- TRECHO DE ORIGEM
2 – Sincretismo, diálogo intra-religioso e interculturalidade

No caminho de inserção no Catolicismo popular e religiões ancestrais de nossos povos, um elemento central a ser compreendido é o que geralmente se chama de sincretismo. Em 1983, no livro “Igreja, Carisma e Poder”, Leonardo Boff dedicou um capítulo ao Sincretismo . Em 1978, Panikkar publicara a primeira versão do seu “diálogo intra-religioso”. Trata-se de não só dialogar com alguém exterior, mas carregar dentro de si mesmo as interrogações surgidas das diferentes tradições espirituais. É preciso expressar a fé não de modo relativista, mas relacional. “A finalidade do diálogo intra-religioso é a compreensão. Não se trata de ganhar o outro (em outro escrito ele chama isso de “diálogo dialético”), nem chegar a um acordo total, ou a uma religião universal. O ideal é a comunicação (diálogo dialogal), visando preencher o fosso de ignorância entre as diferentes culturas do mundo, deixando-as falar e expor abertamente suas intuições próprias em suas próprias linguagens”.

Para uma Teologia da Libertação, empenhada em servir à vida e à libertação dos pobres, a questão do sincretismo aparece, em primeiro lugar, como elemento de resistência cultural. Durante séculos e até poucos anos, ser cristão era a única forma de negros e índios se sentirem “incluídos” na sociedade hegemônica. Ao mesmo tempo, ser do Candomblé ou de uma religião índia era uma forma de resistir e manter sua identidade cultural. Por isso, além de qualquer argumento religioso, era e é importante defender o direito das pessoas viverem essa integração como diálogo intra-religioso a serviço da libertação e da vida.

- INSTRUÇÕES DO EXERCÍCIO
(A) Retorne, sem alterações, a parte do trecho sobre sincretismo que vai de "Para uma Teologia" até "libertação e da vida.", inclusive.
(B) Liste todos os tipos de diálogo nomeados no trecho sobre sincretismo.

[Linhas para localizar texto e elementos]
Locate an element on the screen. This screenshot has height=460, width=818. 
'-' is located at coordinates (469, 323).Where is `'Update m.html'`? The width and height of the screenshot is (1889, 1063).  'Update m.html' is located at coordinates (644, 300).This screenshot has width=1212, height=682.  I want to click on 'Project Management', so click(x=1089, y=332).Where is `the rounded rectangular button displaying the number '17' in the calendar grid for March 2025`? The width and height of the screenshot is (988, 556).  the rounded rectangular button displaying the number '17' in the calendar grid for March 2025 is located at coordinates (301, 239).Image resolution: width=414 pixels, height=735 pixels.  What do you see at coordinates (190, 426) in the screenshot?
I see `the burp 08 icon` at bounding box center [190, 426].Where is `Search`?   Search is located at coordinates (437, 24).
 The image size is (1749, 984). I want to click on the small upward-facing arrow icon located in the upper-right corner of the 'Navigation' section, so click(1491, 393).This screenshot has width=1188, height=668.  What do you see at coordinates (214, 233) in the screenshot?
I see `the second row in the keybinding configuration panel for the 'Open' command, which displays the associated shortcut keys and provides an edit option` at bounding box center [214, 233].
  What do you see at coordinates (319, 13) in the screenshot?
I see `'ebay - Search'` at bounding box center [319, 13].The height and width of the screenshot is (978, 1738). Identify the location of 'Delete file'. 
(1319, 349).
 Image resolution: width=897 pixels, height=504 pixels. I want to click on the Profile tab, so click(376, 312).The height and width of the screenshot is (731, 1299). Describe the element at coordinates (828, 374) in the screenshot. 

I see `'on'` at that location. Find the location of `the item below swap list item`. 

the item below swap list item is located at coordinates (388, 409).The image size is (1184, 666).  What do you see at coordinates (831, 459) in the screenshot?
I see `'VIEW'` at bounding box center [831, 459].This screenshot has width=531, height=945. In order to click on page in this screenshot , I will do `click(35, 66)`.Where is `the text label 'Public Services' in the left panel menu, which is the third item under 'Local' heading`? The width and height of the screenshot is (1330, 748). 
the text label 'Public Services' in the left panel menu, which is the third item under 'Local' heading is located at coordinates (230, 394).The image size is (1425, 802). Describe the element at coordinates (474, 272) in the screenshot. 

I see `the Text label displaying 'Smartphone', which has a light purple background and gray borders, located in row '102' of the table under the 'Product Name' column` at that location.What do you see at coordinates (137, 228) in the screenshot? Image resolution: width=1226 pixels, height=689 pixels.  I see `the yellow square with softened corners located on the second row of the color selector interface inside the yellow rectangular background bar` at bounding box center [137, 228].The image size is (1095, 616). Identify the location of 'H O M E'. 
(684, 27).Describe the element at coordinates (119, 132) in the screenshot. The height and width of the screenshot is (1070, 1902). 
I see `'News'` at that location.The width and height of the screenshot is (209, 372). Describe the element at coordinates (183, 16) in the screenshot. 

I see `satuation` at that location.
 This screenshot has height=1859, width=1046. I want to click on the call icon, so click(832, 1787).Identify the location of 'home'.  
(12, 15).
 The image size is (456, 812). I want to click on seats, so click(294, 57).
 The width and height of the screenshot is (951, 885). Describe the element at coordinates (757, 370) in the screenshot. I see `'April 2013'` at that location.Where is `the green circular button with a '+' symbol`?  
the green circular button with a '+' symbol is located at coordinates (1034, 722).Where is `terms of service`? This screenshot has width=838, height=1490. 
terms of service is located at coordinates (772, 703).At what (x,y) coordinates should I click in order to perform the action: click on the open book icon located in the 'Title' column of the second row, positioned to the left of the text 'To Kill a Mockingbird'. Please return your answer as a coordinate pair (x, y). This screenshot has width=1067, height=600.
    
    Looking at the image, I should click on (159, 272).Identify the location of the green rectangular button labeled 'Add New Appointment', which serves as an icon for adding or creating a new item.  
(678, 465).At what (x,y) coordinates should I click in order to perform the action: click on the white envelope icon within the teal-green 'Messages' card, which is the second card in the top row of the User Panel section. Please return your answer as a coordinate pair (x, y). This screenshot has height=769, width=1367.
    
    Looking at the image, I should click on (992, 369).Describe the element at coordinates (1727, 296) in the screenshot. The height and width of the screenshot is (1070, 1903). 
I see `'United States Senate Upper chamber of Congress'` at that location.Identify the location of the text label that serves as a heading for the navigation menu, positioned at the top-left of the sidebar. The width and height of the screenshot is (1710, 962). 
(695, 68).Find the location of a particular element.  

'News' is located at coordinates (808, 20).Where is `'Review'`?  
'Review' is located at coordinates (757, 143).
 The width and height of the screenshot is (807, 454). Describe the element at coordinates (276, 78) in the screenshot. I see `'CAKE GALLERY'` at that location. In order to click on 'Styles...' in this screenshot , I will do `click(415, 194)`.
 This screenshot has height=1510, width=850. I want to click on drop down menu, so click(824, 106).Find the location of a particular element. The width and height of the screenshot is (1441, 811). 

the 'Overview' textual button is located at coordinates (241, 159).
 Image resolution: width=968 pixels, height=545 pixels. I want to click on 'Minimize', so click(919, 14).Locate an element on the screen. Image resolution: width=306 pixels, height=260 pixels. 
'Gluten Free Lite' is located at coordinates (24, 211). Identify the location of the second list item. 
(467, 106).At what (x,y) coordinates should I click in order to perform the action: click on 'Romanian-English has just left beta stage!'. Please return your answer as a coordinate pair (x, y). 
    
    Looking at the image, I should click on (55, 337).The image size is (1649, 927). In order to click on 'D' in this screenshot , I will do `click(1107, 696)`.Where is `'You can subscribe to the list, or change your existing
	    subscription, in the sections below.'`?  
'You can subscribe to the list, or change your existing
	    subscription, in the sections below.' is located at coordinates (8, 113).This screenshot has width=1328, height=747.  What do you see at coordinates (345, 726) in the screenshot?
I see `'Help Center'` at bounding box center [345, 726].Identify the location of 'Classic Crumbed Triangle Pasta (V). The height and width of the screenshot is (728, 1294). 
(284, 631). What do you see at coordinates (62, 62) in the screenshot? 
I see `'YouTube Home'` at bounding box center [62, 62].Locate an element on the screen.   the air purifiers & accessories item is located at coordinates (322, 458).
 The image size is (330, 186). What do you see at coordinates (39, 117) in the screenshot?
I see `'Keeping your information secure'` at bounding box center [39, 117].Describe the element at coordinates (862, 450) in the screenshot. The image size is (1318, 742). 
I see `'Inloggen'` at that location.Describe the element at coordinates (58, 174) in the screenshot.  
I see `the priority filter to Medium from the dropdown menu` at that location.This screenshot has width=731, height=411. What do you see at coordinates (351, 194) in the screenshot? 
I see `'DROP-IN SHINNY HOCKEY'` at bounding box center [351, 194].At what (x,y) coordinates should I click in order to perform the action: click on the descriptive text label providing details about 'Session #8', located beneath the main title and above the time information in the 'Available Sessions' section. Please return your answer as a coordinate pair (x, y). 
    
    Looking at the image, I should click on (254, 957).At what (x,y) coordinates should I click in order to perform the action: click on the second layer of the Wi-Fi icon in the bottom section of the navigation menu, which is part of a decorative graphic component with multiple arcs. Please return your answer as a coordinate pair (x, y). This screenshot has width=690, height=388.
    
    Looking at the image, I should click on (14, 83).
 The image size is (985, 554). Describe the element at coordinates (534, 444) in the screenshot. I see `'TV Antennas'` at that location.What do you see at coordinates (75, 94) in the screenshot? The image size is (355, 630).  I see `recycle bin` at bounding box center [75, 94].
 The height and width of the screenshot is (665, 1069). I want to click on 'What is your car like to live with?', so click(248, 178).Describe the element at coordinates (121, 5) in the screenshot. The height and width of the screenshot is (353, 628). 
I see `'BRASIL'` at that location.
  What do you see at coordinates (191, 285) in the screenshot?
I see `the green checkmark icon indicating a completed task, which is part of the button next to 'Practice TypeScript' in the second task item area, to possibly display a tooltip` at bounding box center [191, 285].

- RESPOSTAS POR TAREFA
(A)
Para uma Teologia da Libertação, empenhada em servir à vida e à libertação dos pobres, a questão do sincretismo aparece, em primeiro lugar, como elemento de resistência cultural. Durante séculos e até poucos anos, ser cristão era a única forma de negros e índios se sentirem “incluídos” na sociedade hegemônica. Ao mesmo tempo, ser do Candomblé ou de uma religião índia era uma forma de resistir e manter sua identidade cultural. Por isso, além de qualquer argumento religioso, era e é importante defender o direito das pessoas viverem essa integração como diálogo intra-religioso a serviço da libertação e da vida.

(B)
- diálogo intra-religioso
- diálogo dialético
- diálogo dialogal